With the introduction of digital electronics it was possible to use faster data streams to provide remote indication and control of system parameters. This marriage of Teletype technology with digital electronics gave birth to remote terminal units (RTUs), which were typically built with discrete solid-state electronics and could provide remote indication and control of both discrete events and analog voltage and current quantities.
Beginning also in the late 1960s and early 1970s, technology leaders began exploring the use of small computers (minicomputers at that time) in substations to provide advanced functional and communication capability. But early application of computers in electric substations met with industry resistance because of perceived and real reliability issues.
The introduction of the microprocessor with the Intel 4004 in 1971 opened the door for increasing sophistication in RTU design that is still continuing today. Traditional point-oriented RTUs that reported discrete events and analog quantities could be built in a fraction of the physical size required by previous discrete designs.
More intelligence could be introduced into the device to increase its functionality. For the first time RTUs could be built to report quantities in engineering units rather than as raw binary values. One early design developed at Northern States Power Company in 1972 used the Intel 4004 as the basis for a standardized environmental data acquisition and retrieval (SEDAR) system that collected, logged, and reported environmental information in engineering units using only 4 kilobytes of program memory and 512 nibbles (half-bytes) of data memory.
While the microprocessor offered the potential for greatly increased functionality at lower cost, the industry also demanded very high reliability and long service life measured in decades, conditions that were difficult to achieve with early devices. Thus the industry was slow to accept the use of microprocessor technology in mission-critical applications.
By the late 1970s and early 1980s, integrated microprocessorbased devices were introduced, and these came to be known as intelligent electronic devices, or IEDs.

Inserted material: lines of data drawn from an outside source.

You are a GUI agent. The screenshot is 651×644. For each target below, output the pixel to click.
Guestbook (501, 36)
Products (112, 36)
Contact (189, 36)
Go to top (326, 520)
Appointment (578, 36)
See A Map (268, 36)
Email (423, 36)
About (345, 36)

Early IEDs simply replicated the functionality of their predecessors — remotely reporting and controlling contact closures and analog quantities using proprietary communication protocols. Increasingly, IEDs are also being used to convert data into engineering unit values in the field and to participate in field-based local control algorithms. Many IEDs are being built with programmable logic controller (PLC) capability and, indeed, PLCs are being used as RTUs and IEDs to the point that the distinction between these different types of smart field devices is rapidly blurring.
Early SCADA communication protocols were usually proprietary and were also often kept secret from the industry. A trend beginning in the mid-1980s has been to minimize the number of proprietary
communication practices and to drive field practices toward open, standards-based specifications.

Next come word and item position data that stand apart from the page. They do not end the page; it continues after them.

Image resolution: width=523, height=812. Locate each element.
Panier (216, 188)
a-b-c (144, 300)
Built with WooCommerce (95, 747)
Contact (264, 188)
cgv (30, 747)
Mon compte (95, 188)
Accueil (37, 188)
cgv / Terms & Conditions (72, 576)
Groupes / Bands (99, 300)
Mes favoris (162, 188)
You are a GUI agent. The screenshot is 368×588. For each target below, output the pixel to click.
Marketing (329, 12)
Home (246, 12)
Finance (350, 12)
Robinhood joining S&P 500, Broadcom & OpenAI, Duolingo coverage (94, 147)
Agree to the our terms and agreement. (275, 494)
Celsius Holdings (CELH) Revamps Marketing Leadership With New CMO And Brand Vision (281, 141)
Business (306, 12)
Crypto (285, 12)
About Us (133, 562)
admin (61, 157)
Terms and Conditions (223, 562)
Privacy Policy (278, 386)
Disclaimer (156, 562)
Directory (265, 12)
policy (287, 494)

Two noteworthy pieces of work in this respect are the International Electrotechnical Commission (IEC) 870- 5 family of standards and the IEC 61850 standard. The IEC 870-5 work represents the pinnacle of the traditional point-list-oriented SCADA protocols, while the IEC 61850 standard is the first of an emerging approach to networkable, object-oriented SCADA protocols based on work started in the mid-1980s by the Electric Power Research Institute (EPRI) that became known as the Utility Communication Architecture (UCA).